(What to produce):
According to the passage on public health services, how many hospital beds per thousand people does the southwest province of Guizhou have?

-- Excerpt provided follows --

For a long time, the supply of public services, including the health service, has been focused on urban areas. After economic reforms in rural areas in late 1970s, which were characterized by the adoption of the household contract responsibility system, the rural co-operative medical service system established after 1949 collapsed with the weakening of the rural collective economy. This has further deteriorated the medical service situation in rural areas.

It is not rare for farmers to fall into poverty if their family members suffer serious illness. Low health conditions also dampen farmers' ability to get work and consequently become rich.

Just like the unbalanced economic development between the east and west, there are also gaps in public health development in these regions. The number of hospital beds per thousand people in Beijing, for example, is 6.28. It is 5.75 in Shanghai, but only 1.51 in the southwest province of Guizhou.

For the rural population in the suburbs of Beijing and Shanghai, more than 97 per cent have access to tap water, but in central and western provinces such as Gansu and Shaanxi, that figure is less than 40 per cent.

Low health conditions in western areas remain a burden and an obstacle for local people to break away from poverty and achieve economic prosperity.

The government has set a target of building a well-off society in an all-round way in the coming two decades and the development of public health is an important part of this.

As a first step, the goal that everyone can enjoy primary health service should be realized by 2005. Between 2006 and 2020, the country should work to ensure that everyone can enjoy health services of a higher level. While promoting the coverage of public health service, service quality will also be improved.

Government investment in this field is regarded as the most efficient and also contributes to improving social equality.

So the government should enlarge investment in this sector. In 2000, total expenditure in the health service accounted for 5.3 per cent of GDP, a little bit higher than the minimum standard of 5 per cent set by the WHO. Of the total expenditure, only 39.4 per cent came from the government and other social sectors. In developed countries, this rate is as high as 71 per cent.

-- Excerpt provided concluded --
-- Data listing follows --

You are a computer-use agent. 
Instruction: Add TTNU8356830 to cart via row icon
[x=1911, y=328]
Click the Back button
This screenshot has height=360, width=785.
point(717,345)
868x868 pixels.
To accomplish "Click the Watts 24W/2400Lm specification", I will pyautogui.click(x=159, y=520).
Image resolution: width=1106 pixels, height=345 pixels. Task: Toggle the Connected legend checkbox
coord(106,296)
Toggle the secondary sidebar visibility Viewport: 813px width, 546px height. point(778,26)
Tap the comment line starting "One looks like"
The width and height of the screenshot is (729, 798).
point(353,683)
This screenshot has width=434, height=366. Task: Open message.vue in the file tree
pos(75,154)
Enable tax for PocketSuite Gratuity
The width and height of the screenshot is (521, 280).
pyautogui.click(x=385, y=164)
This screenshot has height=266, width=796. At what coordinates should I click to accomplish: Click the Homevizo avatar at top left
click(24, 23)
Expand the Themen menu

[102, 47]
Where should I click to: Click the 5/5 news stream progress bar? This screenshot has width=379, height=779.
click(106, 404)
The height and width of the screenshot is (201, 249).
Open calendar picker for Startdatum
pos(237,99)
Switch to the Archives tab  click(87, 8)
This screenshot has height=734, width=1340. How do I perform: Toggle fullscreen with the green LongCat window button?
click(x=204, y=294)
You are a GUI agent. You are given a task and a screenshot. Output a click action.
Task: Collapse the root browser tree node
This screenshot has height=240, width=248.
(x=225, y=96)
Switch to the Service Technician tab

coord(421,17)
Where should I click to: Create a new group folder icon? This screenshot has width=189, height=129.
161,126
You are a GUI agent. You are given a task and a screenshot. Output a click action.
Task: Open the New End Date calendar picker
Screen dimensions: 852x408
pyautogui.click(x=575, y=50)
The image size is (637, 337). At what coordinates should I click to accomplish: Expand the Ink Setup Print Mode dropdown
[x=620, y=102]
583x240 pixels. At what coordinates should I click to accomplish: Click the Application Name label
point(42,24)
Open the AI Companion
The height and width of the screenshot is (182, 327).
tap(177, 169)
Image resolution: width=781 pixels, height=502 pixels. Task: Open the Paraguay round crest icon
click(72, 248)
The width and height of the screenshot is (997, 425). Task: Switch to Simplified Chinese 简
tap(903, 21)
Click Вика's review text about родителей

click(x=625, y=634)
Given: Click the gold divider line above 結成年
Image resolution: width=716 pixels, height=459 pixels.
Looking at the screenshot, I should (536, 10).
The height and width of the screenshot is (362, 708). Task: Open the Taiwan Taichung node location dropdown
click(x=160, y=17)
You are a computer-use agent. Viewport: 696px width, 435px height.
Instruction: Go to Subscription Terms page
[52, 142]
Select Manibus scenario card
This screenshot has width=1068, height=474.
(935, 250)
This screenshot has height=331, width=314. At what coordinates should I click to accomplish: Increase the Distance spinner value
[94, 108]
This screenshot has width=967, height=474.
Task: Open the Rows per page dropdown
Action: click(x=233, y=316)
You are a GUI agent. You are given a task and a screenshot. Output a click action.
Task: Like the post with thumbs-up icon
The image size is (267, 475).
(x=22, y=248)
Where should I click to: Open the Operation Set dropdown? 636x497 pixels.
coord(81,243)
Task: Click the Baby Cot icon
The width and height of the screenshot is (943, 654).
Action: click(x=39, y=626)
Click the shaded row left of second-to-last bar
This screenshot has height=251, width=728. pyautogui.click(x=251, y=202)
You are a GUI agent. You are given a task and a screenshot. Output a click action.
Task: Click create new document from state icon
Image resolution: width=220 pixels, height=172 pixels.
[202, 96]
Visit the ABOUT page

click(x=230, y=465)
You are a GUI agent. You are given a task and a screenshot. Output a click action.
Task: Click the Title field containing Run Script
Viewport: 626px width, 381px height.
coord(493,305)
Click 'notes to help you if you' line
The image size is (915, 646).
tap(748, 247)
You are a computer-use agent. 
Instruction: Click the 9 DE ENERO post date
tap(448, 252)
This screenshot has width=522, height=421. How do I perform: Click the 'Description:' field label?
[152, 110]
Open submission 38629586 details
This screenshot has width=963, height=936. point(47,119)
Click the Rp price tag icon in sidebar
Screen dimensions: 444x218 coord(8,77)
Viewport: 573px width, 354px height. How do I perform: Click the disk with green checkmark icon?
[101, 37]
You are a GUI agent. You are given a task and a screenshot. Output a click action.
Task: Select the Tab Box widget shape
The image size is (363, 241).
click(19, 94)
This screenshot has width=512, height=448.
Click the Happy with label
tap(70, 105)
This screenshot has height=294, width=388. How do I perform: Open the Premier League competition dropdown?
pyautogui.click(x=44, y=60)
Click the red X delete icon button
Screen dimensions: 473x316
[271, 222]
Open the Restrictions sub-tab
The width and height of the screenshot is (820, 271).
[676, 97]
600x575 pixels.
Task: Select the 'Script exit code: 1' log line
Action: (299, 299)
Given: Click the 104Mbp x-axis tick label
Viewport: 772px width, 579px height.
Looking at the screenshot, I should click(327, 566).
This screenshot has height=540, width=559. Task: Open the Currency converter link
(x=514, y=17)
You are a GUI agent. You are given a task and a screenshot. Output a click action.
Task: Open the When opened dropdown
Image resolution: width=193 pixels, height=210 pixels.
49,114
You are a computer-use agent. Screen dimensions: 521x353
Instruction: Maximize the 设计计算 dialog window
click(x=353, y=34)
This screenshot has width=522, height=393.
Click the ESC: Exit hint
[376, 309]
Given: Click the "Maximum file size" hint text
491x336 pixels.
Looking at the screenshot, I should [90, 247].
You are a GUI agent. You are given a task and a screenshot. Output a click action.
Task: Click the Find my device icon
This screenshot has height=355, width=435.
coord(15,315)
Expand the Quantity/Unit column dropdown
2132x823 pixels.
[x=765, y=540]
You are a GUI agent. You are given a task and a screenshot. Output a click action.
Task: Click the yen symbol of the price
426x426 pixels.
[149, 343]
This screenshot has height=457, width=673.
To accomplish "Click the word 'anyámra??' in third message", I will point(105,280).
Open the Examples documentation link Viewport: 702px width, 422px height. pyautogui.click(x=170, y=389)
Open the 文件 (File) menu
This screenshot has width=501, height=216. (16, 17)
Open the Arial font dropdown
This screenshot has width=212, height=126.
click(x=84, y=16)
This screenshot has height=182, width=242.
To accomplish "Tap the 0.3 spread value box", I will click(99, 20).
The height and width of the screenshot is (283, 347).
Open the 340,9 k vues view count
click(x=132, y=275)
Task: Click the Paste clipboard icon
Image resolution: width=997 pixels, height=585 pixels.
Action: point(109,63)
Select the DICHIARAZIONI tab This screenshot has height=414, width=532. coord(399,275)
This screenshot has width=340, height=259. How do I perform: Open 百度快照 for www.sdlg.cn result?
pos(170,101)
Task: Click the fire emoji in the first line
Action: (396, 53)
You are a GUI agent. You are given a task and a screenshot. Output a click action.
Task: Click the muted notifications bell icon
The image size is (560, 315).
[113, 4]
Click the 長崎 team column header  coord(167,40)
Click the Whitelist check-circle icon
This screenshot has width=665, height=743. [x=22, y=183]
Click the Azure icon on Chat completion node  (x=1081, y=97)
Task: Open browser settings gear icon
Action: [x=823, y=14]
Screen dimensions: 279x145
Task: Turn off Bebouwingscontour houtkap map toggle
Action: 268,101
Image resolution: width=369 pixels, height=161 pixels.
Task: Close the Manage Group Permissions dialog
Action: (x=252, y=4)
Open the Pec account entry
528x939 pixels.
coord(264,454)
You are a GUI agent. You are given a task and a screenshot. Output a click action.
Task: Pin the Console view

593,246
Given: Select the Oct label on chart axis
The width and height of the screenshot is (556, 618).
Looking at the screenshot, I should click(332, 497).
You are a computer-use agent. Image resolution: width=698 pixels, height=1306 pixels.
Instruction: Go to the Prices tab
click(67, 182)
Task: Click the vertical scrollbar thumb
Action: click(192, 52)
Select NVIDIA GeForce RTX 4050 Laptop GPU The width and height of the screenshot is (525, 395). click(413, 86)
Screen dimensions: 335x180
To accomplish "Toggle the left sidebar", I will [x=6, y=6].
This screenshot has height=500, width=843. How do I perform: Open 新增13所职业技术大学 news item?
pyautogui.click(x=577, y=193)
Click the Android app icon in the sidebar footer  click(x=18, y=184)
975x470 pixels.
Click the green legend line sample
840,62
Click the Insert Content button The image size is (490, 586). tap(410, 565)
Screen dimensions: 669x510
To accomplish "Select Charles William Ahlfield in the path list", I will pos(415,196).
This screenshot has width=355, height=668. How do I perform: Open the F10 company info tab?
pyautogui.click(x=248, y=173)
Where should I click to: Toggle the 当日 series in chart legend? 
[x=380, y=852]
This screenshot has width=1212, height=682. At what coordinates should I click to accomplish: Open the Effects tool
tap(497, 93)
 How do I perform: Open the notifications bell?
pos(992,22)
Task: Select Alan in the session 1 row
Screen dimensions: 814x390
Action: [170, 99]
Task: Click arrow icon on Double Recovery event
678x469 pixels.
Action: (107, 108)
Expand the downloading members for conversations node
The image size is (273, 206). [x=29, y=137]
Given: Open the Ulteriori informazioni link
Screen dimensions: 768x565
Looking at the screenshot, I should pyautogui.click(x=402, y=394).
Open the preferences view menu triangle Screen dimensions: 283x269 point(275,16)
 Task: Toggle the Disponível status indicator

-- Data listing concluded --

(Response):
1.51